Agora, as novas faixas de prazo são as seguintes:

· 60 meses – taxa a partir de 7,99% a.a. + TR

· De 61 a 118 meses - taxa a partir de 8,05% a.a. + TR

· De 119 a 178 meses - taxa a partir de 8,10% a.a. + TR

· De 179 a 238 meses - taxa a partir de 8,15% a.a.+ TR

· De 239 a 298 meses - taxa a partir de 8,24% a.a. +TR

· De 299 a 358 meses – taxa a partir de 8,29% a.a. +TR

· De 359 a 418 meses - taxa a partir de 8,45% a.a. + TR

PLANEJAMENTO

O presidente do Conselho Regional de Economia (Corecon-ES), Eduardo Araújo, orienta que o consumidor planeje junto com a família a compra. "É preciso conversar com os familiares, colocar as contas na mesa, não contrair compromissos financeiros maiores do que o valor da prestação do imóvel. Todo financiamento tem que ser visto com muita cautela, mas a tendência é que o custo do financiamento diminua."

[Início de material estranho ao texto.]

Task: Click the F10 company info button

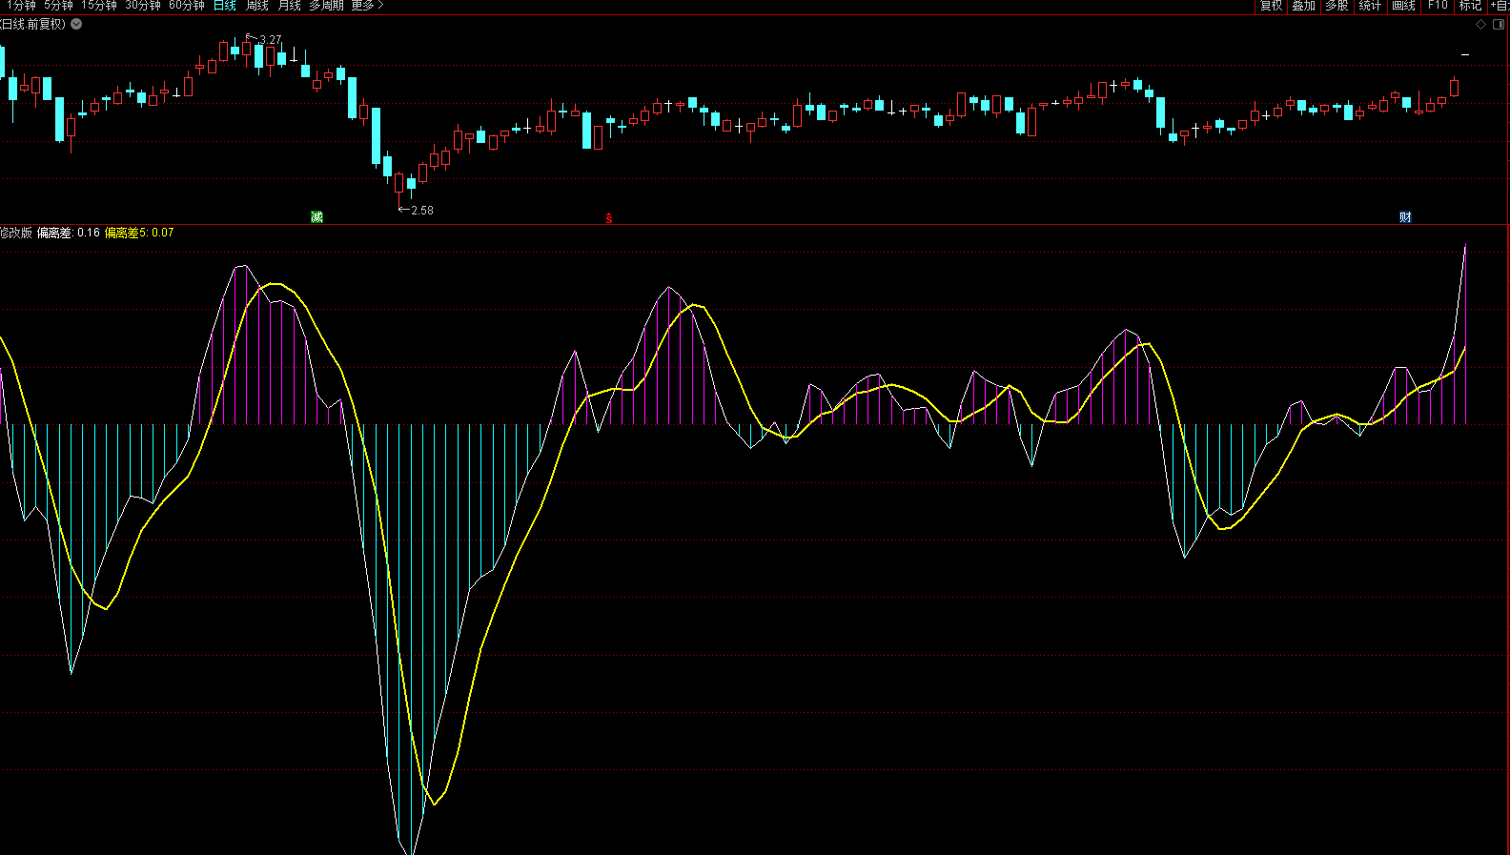Action: click(x=1438, y=6)
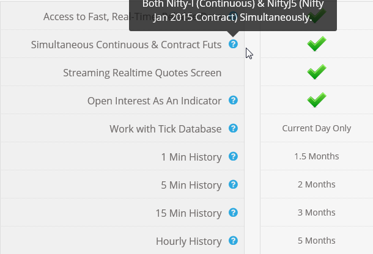This screenshot has width=373, height=254.
Task: Click the "5 Months" Hourly History value
Action: click(x=317, y=241)
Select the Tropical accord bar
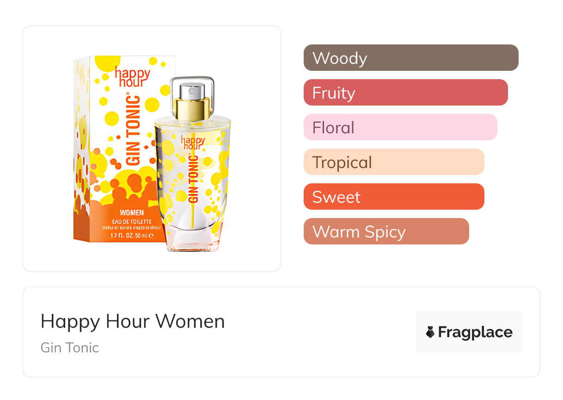 (393, 162)
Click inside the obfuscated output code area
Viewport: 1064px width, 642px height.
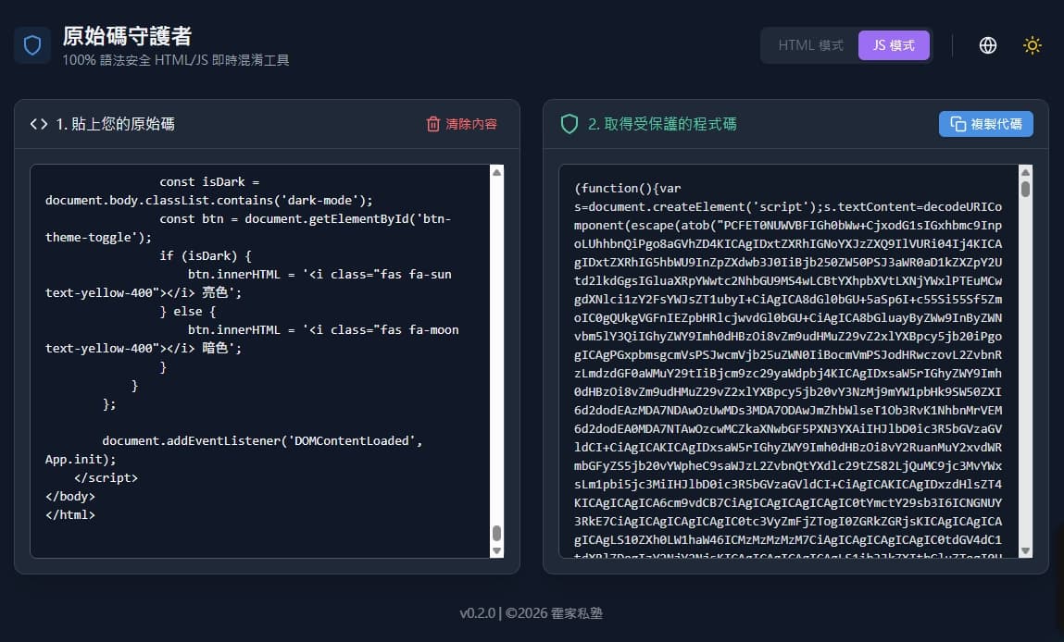[788, 362]
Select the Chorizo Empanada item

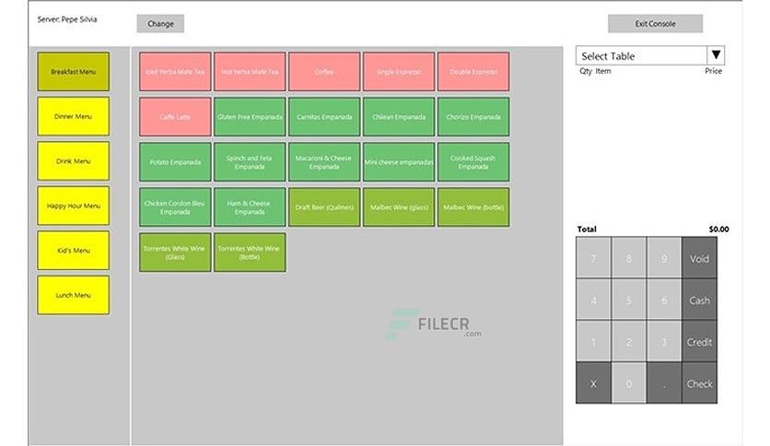(473, 117)
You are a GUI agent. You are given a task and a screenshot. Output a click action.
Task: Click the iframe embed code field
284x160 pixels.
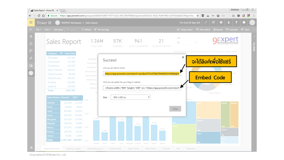click(142, 88)
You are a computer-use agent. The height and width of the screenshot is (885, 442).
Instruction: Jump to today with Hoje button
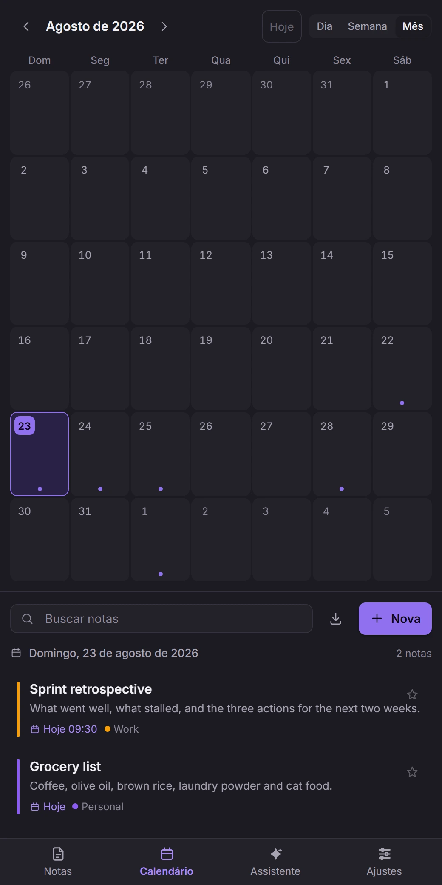point(282,26)
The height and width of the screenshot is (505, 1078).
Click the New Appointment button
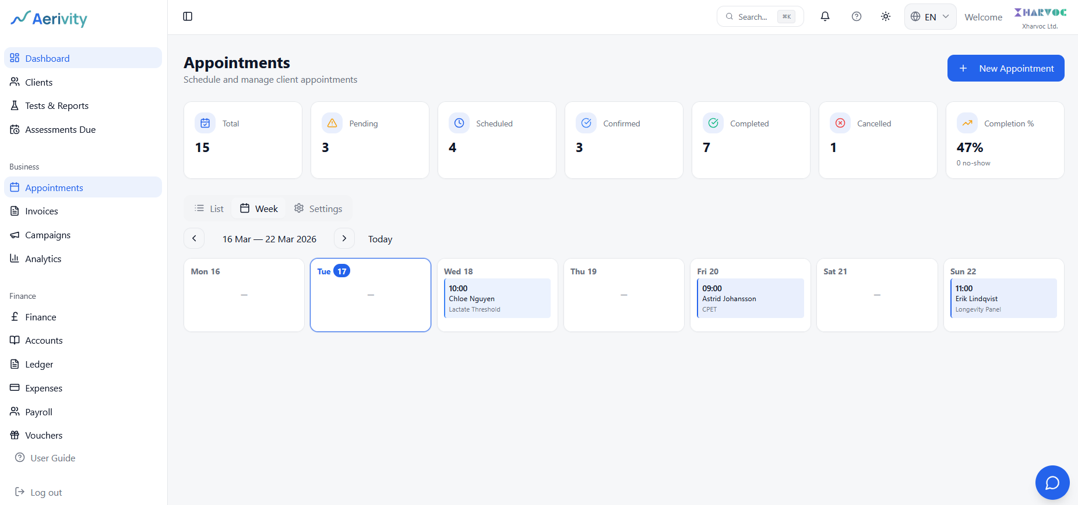[1005, 68]
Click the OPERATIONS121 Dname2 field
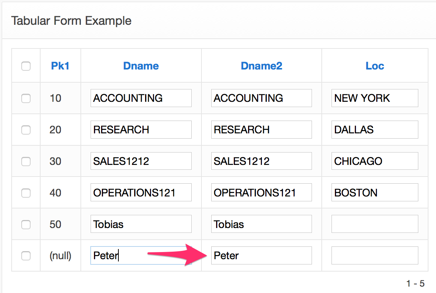The height and width of the screenshot is (293, 436). coord(261,192)
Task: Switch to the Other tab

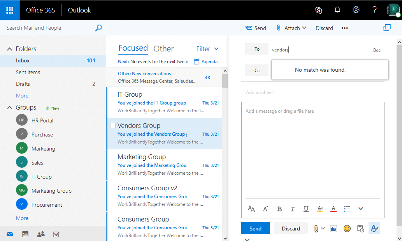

O diretor da Alphamar Investimentos e professor da Fucape, Fernando Galdi, considera a medida positiva. "Essa nova modalidade faz com que a pessoa fique pagando proporcionalmente o que está sendo acordado na assinatura do contrato. Porque a taxa na correção varia ao longo do tempo, mas se leva em conta a inflação oficial do país", comenta. 

ADESÃO

Além da Caixa, mudança com a nova modalidade de crédito atrelada ao IPCA já está sendo estudada por outros bancos. O Bradesco disse que deve operar com essa nova linha e que está avaliando as condições. Já o Banestes, o Itaú Unibanco e o Santander afirmaram que estão avaliando a medida. 

Apesar dos especialistas apontarem que os juros do financiamento de imóveis no país devem cair, o consumidor que não tem o salário corrigido pela inflação precisa ficar atento, segundo Galdi. Pois corre-se o risco das parcelas subirem mais do que o consumidor esperava.

SETOR APROVA INICIATIVA

O setor imobiliário aprovou a iniciativa da Caixa e acha que a mudança pode estimular o mercado, como destaca o presidente da Associação Empresas do Mercado Imobiliário do Espírito Santo (Ademi-ES), Sandro Carlesso.

"A gente está em um momento importante para os clientes porque as facilidades para compra do imóvel aumentaram, seja por redução da taxa de juros, seja pela nova forma que o governo deve anunciar amanhã. A gente vem de um período em que os clientes não estavam fechando negócio por insegurança, pela taxa de juros que estava mais alta. Com essas mudanças, as pessoas devem voltar para o mercado, aumentando o volume de venda."

A MUDANÇA

Caixa Econômica Federal

Nova linha

O financiamento habitacional na caixa tem um novo modelo disponível. Os valores serão vinculados ao IPCA e juros que variam de 2,95% a 4,95% ao ano. O prazo máximo para o financiamento são 360 meses e a quota máxima de financiamento é de 80%.

Banco do Brasil

Novas taxas

Agora o banco possui taxas que variam de acordo com o tempo de duração do contrato. Elas começam em 7,99% ao ano + TR - para contratos com duração de 60 meses -, chegando a 8,45% ao ano + TR para contratos com duração entre 359 e 428 meses.

Outros bancos

Banestes

O banco capixaba diz que observa a demanda de crédito habitacional em sua rede de agências, para oferecer produtos competitivos a seus clientes e que realiza estudos para adoção de outros indexadores para correção das prestações.

Bradesco

O banco deve operar com esta nova linha atrelada ao IPCA e diz que está avaliando as condições.

Itaú Unibanco

O Itaú Unibanco respondeu que está estudando as condições das medidas que estão sendo discutidas para traçar qual caminho vai seguir.

Santander

O Santander afirmou que está avaliando a medida, de relacionar a correção do crédito imobiliário ao IPCA.